(Reuters) – Chicago Federal Reserve Bank President Charles Evans on Wednesday signaled he is with the core group at the U.S. central bank calling for continued rapid rate hikes to battle 40-year high inflation, noting “downside” risks.
“I expect it will be necessary to bring rates up a good deal more over the coming months in order to return inflation to the Committee’s 2 percent average inflation target,” Evans said in remarks prepared for delivery in Cedar Rapids, Iowa for the Corridor Business Journal’s mid-year economic review.
Labor markets are “downright tight,” and higher interest rates will help dampen demand and cool inflation substantially over coming years, he said.
Most of the Fed’s rate-setting committee sees rates needing to rise to at least a 3.25%-3.5% range by year-end, and to 3.8% next year, a view that Evans said is roughly in line with his own.
And yet, echoing a theme Fed Chair Jerome Powell repeatedly reminded lawmakers of during testimony earlier in the day, policy should and must respond to data.
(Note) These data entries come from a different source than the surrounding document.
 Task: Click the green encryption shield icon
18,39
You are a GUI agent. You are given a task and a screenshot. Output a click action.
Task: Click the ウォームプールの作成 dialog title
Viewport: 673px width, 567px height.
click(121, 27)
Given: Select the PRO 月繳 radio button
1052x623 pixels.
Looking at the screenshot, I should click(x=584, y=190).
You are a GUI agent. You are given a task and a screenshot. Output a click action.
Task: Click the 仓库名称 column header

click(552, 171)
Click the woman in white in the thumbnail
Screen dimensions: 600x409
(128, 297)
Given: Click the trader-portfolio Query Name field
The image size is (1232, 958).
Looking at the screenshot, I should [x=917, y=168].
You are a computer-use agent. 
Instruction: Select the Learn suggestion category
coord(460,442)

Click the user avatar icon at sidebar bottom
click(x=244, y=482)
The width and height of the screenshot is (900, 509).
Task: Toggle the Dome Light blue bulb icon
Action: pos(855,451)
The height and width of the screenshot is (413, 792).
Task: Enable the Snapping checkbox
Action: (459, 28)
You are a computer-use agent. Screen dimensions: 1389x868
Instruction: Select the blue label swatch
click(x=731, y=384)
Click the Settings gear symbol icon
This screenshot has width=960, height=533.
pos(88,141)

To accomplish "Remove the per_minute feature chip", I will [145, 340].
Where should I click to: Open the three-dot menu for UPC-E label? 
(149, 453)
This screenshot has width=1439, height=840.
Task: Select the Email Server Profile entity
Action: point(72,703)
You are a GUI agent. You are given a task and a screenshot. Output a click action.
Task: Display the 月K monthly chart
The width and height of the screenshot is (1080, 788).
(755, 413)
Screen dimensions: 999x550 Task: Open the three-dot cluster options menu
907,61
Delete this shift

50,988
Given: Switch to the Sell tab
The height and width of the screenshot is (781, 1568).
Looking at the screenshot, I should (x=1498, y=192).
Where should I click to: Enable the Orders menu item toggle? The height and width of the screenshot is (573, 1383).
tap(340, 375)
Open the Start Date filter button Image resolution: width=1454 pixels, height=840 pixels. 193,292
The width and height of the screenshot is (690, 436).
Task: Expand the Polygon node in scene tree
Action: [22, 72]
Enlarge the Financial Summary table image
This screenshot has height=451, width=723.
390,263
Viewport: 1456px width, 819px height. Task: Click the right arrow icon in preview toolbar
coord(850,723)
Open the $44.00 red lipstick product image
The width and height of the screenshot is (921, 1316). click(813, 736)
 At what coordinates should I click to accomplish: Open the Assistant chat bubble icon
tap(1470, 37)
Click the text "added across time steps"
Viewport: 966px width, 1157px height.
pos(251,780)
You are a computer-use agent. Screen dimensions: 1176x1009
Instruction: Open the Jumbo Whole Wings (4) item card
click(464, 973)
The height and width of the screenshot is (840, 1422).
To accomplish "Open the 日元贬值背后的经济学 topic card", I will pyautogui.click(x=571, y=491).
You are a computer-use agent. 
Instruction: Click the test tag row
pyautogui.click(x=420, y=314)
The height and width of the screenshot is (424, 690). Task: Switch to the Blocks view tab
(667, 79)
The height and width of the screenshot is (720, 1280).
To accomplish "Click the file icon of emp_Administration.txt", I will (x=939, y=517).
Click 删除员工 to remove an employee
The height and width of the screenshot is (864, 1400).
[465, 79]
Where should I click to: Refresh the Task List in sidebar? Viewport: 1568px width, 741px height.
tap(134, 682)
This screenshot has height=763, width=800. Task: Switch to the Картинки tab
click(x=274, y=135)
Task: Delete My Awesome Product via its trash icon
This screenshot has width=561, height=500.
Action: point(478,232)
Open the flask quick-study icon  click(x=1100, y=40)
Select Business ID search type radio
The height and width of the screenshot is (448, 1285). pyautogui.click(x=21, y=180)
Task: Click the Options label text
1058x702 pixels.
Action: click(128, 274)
Indeed, a worse-than-expected inflation reading days before the Fed’s meeting last week was a big factor in his support for the 75-basis-point rate hike the central bank delivered, he said. Earlier he, and most others at the Fed, had said a half-point hike was most likely.
“We must be watchful and ready to adjust our policy stance if changes in economic circumstances dictate,” Evans said. Supply-side repair could go more slowly than expected, or Russia’s war in Ukraine or China’s COVID lockdowns could put more upward pressure on prices, he said.
Moreover the Fed’s rate hikes may not do enough to bring inflation down, he said — though they could also, “on the other hand, weigh too heavily on employment.”
Evans is due to retire because of age limits for Fed presidents when he turns 65 in January.